In December (2006), Charles E. Shea High School Library in Pawtucket, a long-time RILINK member, also moved to our shared Destiny/RICAT system. This leaves only ten current RILINK members that are not on RICAT.
This fall (2006), six Cranston elementary schools joined RILINK, and just went online with RICAT: Arlington, Barrows, Dutemple, Glen Hills, Hope Highlands, and Woodridge. Eight existing RILINK members have moved, or are in the process of moving, to RICAT: Barrington High School and Middle School, Bay View Academy, Lawn and Melrose schools in Jamestown, Mt. Hope High School, Scituate Middle/High School, and Smithfield High School. In December, the Urban Cooperative Accelerated Program, our newest RILINK member, will also move to RICAT.
Over the summer, three more libraries went online with RICAT - Broad Rock Middle School, Kickemuit Middle School, and South Kingstown High School, which has rejoined RILINK.
Aldrich Jr. High School has joined RILINK, and is online with RICAT. Member libraries West Warwick Jr/Sr High School, Narragansett High School, and Hanaford School in East Greenwich moved to RICAT in May.
LSTA funds helped nine RILINK member libraries move to RICAT - the seven of the members listed above, plus Cole Middle School and Eldredge School in East Greenwich, which moved to RICAT this spring. RILINK is hoping to get additional grant funds to help more member libraries move to RICAT during the next school year.
The Potter-Burns School in Pawtucket joined RILINK and RICAT, and is working on data entry.
Three elementary school libraries in Cranston - George J. Peters, Garden City and Gladstone - joined RILINK and RICAT this spring. All three schools moved from standalone MAC-based systems to RICAT.
Nine school libraries are joining the Rhode Island Library Information Network for Kids (RILINK) shared web-based library automation system. Funding from a $20,000 LSTA (Institute of Museum and Library Services, IMLS) grant through the Office of Library and Information Services (OLIS) will allow RILINK to expand disk drive space and add nine current RILINK member libraries to its shared RICAT system, which provides complete library automation services for its members.
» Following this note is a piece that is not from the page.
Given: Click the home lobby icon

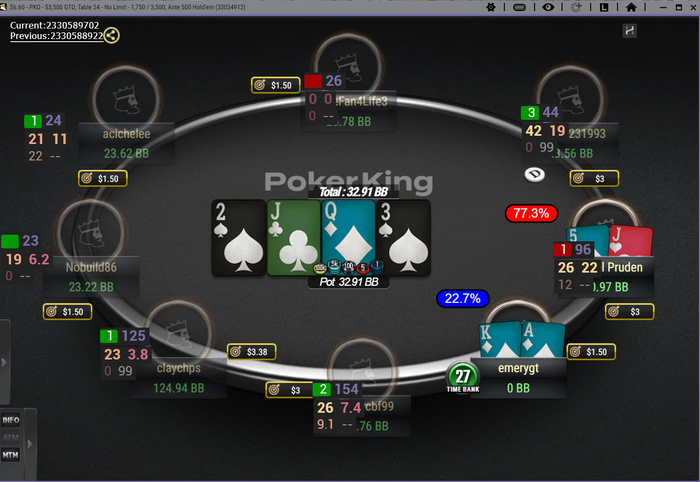Looking at the screenshot, I should [631, 7].
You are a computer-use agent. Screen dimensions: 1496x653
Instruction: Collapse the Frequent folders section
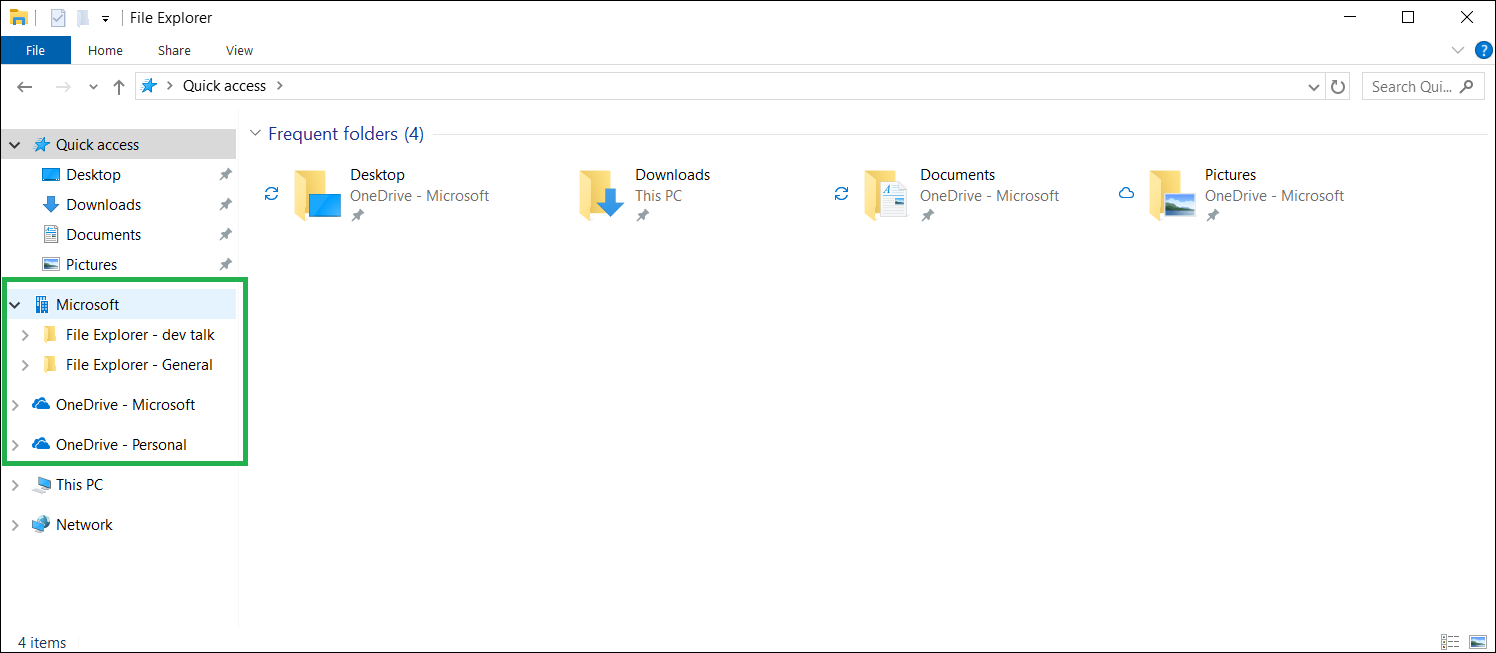point(255,133)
Grant funds will pay one half of the costs for the initial software license and annual subscriptions, with the local school districts covering the remainder of the costs. Local school districts will be responsible for ongoing costs after the initial year.
“Sister Diane, this is a library!” exclaimed one sixth-grader on his first visit to Mercymount Country Day School’s newest addition. Bright, accommodating, and attractive, this new space resounds with all sorts of learning and library activities, including singing and dancing as kindergarten students explore new stories and rhymes. The spacious carpeted area in the center makes a great spot for stretching out to enjoy that new book that you just picked from the shelf.
This flexible library space, designed by Aharonian & Associates, gives students room for research, listening to stories, and working on class projects. Lighting is provided by both clerestories and dramatic curved windowed panels overlooking a hillside of trees. Librarian Diane Russo enjoys the easy sight lines, and says that the new library has provided her with more opportunity to work collaboratively with other teachers at Mercymount. She is also working with the students on their research and Internet searching skills on the new library computers, as students explore the library’s OPAC and World Book online for their class reports, using word processing to begin their writing.
In the works for the near future is a comfy reading corner to be dedicated to Venerable Catherine McAuley, foundress of the Sisters of Mercy, who was a great believer in the importance of hospitality, making people feel welcome and comfortable. This atmosphere permeates the new space. To quote yet another sixth grader, “Sister, you’re so happy in your new library.”
Mercymount Country Day School, a private Catholic elementary school (preschool through 8th grade) is sponsored by the Sisters of Mercy of the Americas (RSM). Sister Diane Russo has served as the school’s librarian for the past nine years. The library is a long-time member of RILINK and an active participant in statewide interlibrary loan.
Literacy and Information through New Connections and Services (LINCS) will connect libraries, classrooms and homes to help students, teachers and parents improve literacy skills. The grant will help serve one high school, one middle school and six elementary schools with a total of 3,541 students. LINCS will provide literacy-based books, add current non-fiction titles to each library media center collection, provide access to online authoritative sources, and add computers for student access. LINCS will build partnerships with teachers and parents, providing professional development and training to foster existing literacy programs in the district. Students, teachers and parents will have more access to library and literary resources through workshops and orientations, extended library hours, and electronic access on the Worldwide Web. LINCS will also sponsor a literacy celebration for students and their families during “El día de los niños/ el día de los libros” (the day of the children/the day of the books).